Илм срывает с плеча моток веревки, дрожащими пальцами привязывает груз и бросает конец носильщику. Но веревка коротка: не хватает каких-нибудь двух-трех метров...
Грязь прибывает. Еще мгновение, и над поверхностью болота виднеется лишь бритая голова. Как ни странно, носильщик не кричит. Глаза его полны не ужасом, а тоской. Тоской по жизни, пусть это всего лишь жизнь нищего работяги на зараженной спорами планете. Кажется, в этом биолог прав...
Но мне нельзя размякать. Дело - прежде всего. Остальное - бред и чепуха!
Вот и все. Сельва проглотила человека, и гром не грянул, и мир не рухнул...
Арвин Най выплевывает окурок и встает.
- Пойдемте, - говорит он, вытаскивая из мешка надувной плот.
На сельву опускаются сумерки.
Келин Квинн
На сельву опускаются сумерки.
Арвин запалил костер. Привал. Наконец-то можно остановиться.
Меня опять знобит. Я так устала, что даже гибель человека меня почти не трогает. Нет, я, конечно, переживаю, но как-то не так, не по-настоящему.
Две недели блуждаем по сельве. Наверное, даже к этому можно привыкнуть. Если не хочешь сойти с ума, надо отупеть до такой степени, чтобы уже ничто тебя не волновало. Должно быть, именно поэтому на Ферре все чуточку ненормальные.
Как трудно порой разобраться в самой себе. Иногда мне кажется, что нет у меня людей ближе, чем Най, Пихра, Илм. Они такие разные, жестокие и добрые, внимательные и равнодушные... В их характерах перемешалось так много всего дурного и хорошего, что невероятно трудно выделить какое-нибудь одно, главное чувство, ведущее их по жизни.
Порой же я их всех ненавижу. Эгоисты, черствые существа.
Начинаешь разбираться в себе - и полный туман. Зачем живешь? Что заставляет тебя делать то, что человек просто не должен делать? Дни идут за днями, недели - за неделями, а ты словно прикован к креслу кинозала: смотришь и содрогаешься от увиденного, но разум твой ясен, и думаешь ты о своих повседневных делах, а не о страданиях киногероев.
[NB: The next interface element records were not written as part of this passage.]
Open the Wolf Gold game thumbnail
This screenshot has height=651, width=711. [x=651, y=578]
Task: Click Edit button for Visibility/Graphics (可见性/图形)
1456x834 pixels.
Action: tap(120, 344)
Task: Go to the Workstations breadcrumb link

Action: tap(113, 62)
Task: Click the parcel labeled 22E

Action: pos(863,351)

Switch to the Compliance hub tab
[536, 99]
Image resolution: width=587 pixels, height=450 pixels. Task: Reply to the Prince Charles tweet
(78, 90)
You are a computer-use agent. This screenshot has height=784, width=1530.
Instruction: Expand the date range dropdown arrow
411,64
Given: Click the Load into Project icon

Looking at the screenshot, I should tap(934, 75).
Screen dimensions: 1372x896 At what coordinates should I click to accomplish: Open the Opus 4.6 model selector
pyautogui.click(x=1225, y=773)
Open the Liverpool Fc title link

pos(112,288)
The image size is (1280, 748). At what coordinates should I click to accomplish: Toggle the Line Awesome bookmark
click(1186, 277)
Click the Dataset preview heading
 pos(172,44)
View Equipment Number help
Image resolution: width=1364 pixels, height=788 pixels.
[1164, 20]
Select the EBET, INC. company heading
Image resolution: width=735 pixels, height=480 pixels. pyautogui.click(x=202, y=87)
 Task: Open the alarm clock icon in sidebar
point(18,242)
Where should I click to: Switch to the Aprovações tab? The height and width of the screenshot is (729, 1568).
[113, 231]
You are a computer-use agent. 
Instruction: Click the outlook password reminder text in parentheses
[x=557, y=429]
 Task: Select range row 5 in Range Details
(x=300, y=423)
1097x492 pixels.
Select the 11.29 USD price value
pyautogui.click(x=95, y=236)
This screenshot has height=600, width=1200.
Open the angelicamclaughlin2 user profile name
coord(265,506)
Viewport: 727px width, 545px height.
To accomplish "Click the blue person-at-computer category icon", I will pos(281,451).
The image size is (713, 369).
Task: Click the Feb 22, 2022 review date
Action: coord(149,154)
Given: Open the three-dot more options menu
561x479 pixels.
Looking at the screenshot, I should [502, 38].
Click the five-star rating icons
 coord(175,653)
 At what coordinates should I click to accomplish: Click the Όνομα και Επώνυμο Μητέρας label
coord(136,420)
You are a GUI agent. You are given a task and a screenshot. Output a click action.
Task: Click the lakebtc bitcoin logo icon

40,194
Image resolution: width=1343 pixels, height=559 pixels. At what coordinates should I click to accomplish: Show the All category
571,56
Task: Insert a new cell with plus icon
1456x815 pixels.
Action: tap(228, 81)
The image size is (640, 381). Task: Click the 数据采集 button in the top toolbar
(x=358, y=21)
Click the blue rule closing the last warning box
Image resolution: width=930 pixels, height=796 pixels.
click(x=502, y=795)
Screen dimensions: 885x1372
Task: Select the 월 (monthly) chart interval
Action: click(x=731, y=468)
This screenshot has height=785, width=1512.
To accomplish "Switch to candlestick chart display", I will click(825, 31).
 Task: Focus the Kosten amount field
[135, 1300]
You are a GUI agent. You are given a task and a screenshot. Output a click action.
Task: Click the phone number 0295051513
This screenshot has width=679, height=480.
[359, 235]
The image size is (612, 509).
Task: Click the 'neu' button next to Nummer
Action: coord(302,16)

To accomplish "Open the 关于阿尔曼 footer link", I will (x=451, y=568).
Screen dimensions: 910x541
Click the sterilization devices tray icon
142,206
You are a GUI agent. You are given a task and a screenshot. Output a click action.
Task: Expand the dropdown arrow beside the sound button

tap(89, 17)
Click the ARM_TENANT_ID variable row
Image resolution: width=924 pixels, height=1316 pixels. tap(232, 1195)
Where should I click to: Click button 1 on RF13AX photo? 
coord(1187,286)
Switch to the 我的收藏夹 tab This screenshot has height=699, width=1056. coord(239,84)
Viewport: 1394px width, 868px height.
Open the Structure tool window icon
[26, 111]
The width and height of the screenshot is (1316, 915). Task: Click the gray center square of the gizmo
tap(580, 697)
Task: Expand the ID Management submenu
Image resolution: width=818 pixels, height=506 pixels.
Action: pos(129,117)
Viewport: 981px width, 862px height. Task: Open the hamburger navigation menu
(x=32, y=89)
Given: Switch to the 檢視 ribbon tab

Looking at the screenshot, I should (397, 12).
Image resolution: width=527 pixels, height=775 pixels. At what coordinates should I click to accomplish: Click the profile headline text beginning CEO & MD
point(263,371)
Самое мерзкое - это то, что люди даже в сельве остаются врагами. В сельве, где единственная возможность выжить - стать союзниками, сжаться в единый кулак.
Мало увечий, наносимых джунглями, надо еще самим искалечить судьбы друг друга.
Хотя какое право я имею судить этих людей?..
Итак, привал. Можно отдохнуть.
Вако
Итак, привал. Можно отдохнуть.
Костер разгорается, и все усаживаются кружком. Пихра стягивает со спины баллоны с горючей смесью и ставит их подальше от огня. Глаза у него желтые, как у кошки, и светятся в темноте. Боюсь я его, Пихру. Вроде здесь, в сельве, он не посмеет меня тронуть, а все равно боюсь.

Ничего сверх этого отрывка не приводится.